Dava, 6769 sayılı SMK hükümleri uyarınca açılmış marka tecavüzünden kaynaklanan zararın tazminine ilişkin ek davadır.
Esasen davanın ek dava olarak açıldığı, asıl davanın dava tarihi itibarı ile kesinleşmediği dikkate alındığında asıl davanın bekletici mesele yapılması gerek ise de yargılama devamında asıl davanın kanun yoluna gidilmeksizin kesinleştirildiği, şu hale göre bahse konu davadaki mahkeme kabullerinin taraflar açısından bağlayıcı olduğuna kanaat getirilmiş, davalının derdestliğe ilişkin itirazının açılan davanın ek dava olduğu bakiye zararın tazminine ilişkin olduğu dikkate alındığında yerinde olmadığı sonucuna ulaşılmıştır.

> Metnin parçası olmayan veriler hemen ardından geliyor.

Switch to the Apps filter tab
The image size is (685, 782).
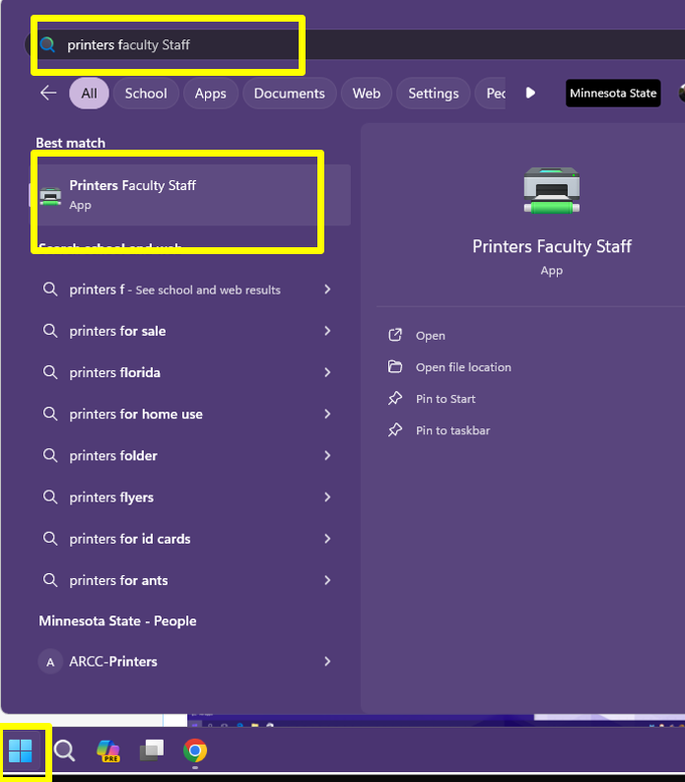[210, 94]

6100 sayılı HMK’nın “USUL EKONOMİSİ İLKESİ” başlıklı Madde 30-“(1)Hâkim, yargılamanın makul süre içinde ve düzenli bir biçimde yürütülmesini ve gereksiz gider yapılmamasını sağlamakla yükümlüdür.” hükmüne amirdir.

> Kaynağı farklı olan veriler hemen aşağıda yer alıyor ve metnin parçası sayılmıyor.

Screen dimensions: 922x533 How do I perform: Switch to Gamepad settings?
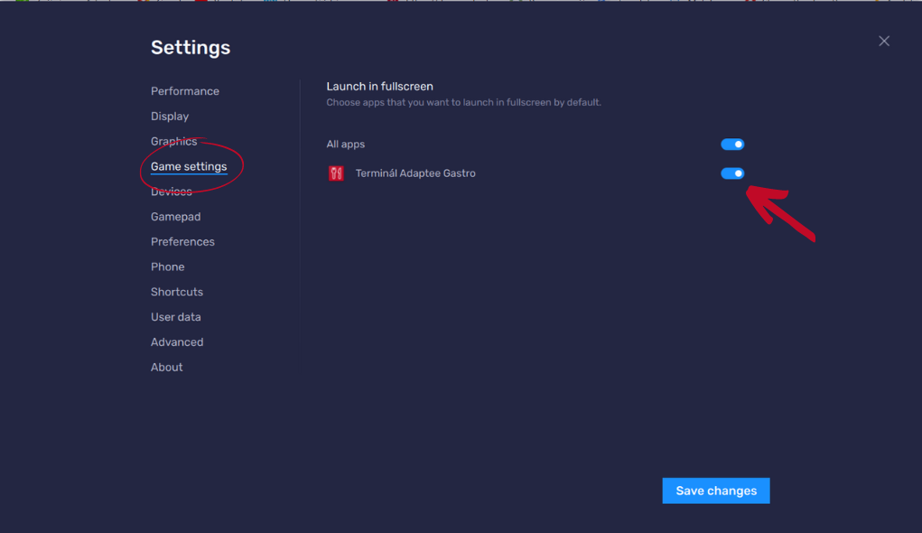point(175,217)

Davanın ek dava olarak açıldığı, kesinleşen asıl davada gerekli incelemelerin yapıldığı tekrardan inceleme yapılmasının davanın esasına etkili olmayacağı anlaşılmakla tekrardan inceleme yapılmaksızın HMK 30 maddesi de gözetilerek yargılama bitirilmiştir.
Tüm dosya kapsamı bir arada değerlendirildiğinde davanın ek dava olarak açıldığı, davalının derdestlik itirazının bu sebeple yerinde olmadığı, davadaki talebin bakiye kalan tazminata ilişkin olduğu, mahkemece hükme esas alınan bilirkişi raporundaki tespitlerde dava tarihi itibarı ile uygulanması gereken 556 sayılı KHK’nın 66/2-c kapsamında lisans hesaplaması üzerinden 3.889,80 TL tazminat hesaplandığı esasen ek dava olarak açılan bu dava yönünden davacı tarafından hükme esas alınan rapora yönelik mahkeme kabulünün kanun yoluna götürülmeksizin iş bu dava sonrası kesinleşmenin yapıldığı dikkate alındığında dava tarihi itibarı ile kesinleşmiş bir hüküm bulunmasa da dava sırasında kararın kesinleştirildiği şu hale göre davacının kanun yoluna götürmeksizin kesinleştirdiği mahkeme kabulleri ile bağlı olduğu yeniden bir hesaplama yapılmasını talep edemeyeceği, davalı kabulünde de olduğu üzere karardan bakiye kalan 2.889,80 TL yönünden talebinin değerlendirilebileceği anlaşılmakla bu miktar üzerinden davanın kısmen kabulüne karar vermek gerekmiş aşağıdaki şekilde hüküm tesis olunmuştur.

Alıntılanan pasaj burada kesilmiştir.